** Opening Dataset records block **

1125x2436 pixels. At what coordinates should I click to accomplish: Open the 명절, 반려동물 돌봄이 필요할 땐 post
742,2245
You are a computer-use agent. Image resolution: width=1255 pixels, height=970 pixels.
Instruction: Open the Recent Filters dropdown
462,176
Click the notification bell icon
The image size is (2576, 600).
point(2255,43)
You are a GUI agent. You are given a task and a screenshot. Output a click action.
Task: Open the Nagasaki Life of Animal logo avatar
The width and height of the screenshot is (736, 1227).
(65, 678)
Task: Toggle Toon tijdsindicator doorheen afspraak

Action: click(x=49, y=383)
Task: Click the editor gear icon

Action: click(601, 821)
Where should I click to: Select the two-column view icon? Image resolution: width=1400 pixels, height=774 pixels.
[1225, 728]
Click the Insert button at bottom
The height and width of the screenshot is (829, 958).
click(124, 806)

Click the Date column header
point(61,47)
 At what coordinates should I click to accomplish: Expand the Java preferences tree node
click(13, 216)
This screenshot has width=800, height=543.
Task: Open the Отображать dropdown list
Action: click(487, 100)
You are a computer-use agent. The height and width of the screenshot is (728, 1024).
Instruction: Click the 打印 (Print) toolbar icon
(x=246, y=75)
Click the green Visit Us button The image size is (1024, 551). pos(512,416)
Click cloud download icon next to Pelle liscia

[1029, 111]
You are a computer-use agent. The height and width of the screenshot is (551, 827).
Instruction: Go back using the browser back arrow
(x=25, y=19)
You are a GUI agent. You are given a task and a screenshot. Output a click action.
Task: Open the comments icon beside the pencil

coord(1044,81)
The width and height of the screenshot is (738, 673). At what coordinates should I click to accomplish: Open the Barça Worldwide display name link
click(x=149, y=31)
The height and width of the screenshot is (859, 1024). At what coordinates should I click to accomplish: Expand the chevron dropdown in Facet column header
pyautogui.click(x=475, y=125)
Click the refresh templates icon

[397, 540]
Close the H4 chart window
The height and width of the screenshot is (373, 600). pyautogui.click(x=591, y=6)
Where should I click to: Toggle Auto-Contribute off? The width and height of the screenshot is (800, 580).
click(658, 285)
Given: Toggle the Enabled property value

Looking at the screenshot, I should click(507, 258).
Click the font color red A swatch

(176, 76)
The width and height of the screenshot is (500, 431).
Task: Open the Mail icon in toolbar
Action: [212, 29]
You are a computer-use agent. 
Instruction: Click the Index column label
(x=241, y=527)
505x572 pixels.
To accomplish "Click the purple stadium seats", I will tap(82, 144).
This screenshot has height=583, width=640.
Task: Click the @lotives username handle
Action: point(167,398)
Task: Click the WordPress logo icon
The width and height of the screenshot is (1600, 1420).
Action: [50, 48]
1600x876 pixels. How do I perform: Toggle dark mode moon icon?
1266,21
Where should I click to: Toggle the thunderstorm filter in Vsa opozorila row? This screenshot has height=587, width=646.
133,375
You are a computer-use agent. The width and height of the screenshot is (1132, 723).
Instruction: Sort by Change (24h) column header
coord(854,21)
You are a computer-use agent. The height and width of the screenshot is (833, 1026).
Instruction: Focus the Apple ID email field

** Closing Dataset records block **

> _Prompt_
Copy out each entry above with no deviation.

> _Task result_
1125x2436 pixels. At what coordinates should I click to accomplish: Open the 명절, 반려동물 돌봄이 필요할 땐 post
742,2245
You are a computer-use agent. Image resolution: width=1255 pixels, height=970 pixels.
Instruction: Open the Recent Filters dropdown
462,176
Click the notification bell icon
The image size is (2576, 600).
point(2255,43)
You are a GUI agent. You are given a task and a screenshot. Output a click action.
Task: Open the Nagasaki Life of Animal logo avatar
The width and height of the screenshot is (736, 1227).
(65, 678)
Task: Toggle Toon tijdsindicator doorheen afspraak

Action: click(x=49, y=383)
Task: Click the editor gear icon

Action: click(601, 821)
Where should I click to: Select the two-column view icon? Image resolution: width=1400 pixels, height=774 pixels.
[1225, 728]
Click the Insert button at bottom
The height and width of the screenshot is (829, 958).
click(124, 806)

Click the Date column header
point(61,47)
 At what coordinates should I click to accomplish: Expand the Java preferences tree node
click(13, 216)
This screenshot has width=800, height=543.
Task: Open the Отображать dropdown list
Action: click(487, 100)
You are a computer-use agent. The height and width of the screenshot is (728, 1024).
Instruction: Click the 打印 (Print) toolbar icon
(x=246, y=75)
Click the green Visit Us button The image size is (1024, 551). pos(512,416)
Click cloud download icon next to Pelle liscia

[1029, 111]
You are a computer-use agent. The height and width of the screenshot is (551, 827).
Instruction: Go back using the browser back arrow
(x=25, y=19)
You are a GUI agent. You are given a task and a screenshot. Output a click action.
Task: Open the comments icon beside the pencil

coord(1044,81)
The width and height of the screenshot is (738, 673). At what coordinates should I click to accomplish: Open the Barça Worldwide display name link
click(x=149, y=31)
The height and width of the screenshot is (859, 1024). At what coordinates should I click to accomplish: Expand the chevron dropdown in Facet column header
pyautogui.click(x=475, y=125)
Click the refresh templates icon

[397, 540]
Close the H4 chart window
The height and width of the screenshot is (373, 600). pyautogui.click(x=591, y=6)
Where should I click to: Toggle Auto-Contribute off? The width and height of the screenshot is (800, 580).
click(658, 285)
Given: Toggle the Enabled property value

Looking at the screenshot, I should click(507, 258).
Click the font color red A swatch

(176, 76)
The width and height of the screenshot is (500, 431).
Task: Open the Mail icon in toolbar
Action: [212, 29]
You are a computer-use agent. 
Instruction: Click the Index column label
(x=241, y=527)
505x572 pixels.
To accomplish "Click the purple stadium seats", I will tap(82, 144).
This screenshot has height=583, width=640.
Task: Click the @lotives username handle
Action: point(167,398)
Task: Click the WordPress logo icon
The width and height of the screenshot is (1600, 1420).
Action: [50, 48]
1600x876 pixels. How do I perform: Toggle dark mode moon icon?
1266,21
Where should I click to: Toggle the thunderstorm filter in Vsa opozorila row? This screenshot has height=587, width=646.
133,375
You are a computer-use agent. The width and height of the screenshot is (1132, 723).
Instruction: Sort by Change (24h) column header
coord(854,21)
You are a computer-use agent. The height and width of the screenshot is (833, 1026).
Instruction: Focus the Apple ID email field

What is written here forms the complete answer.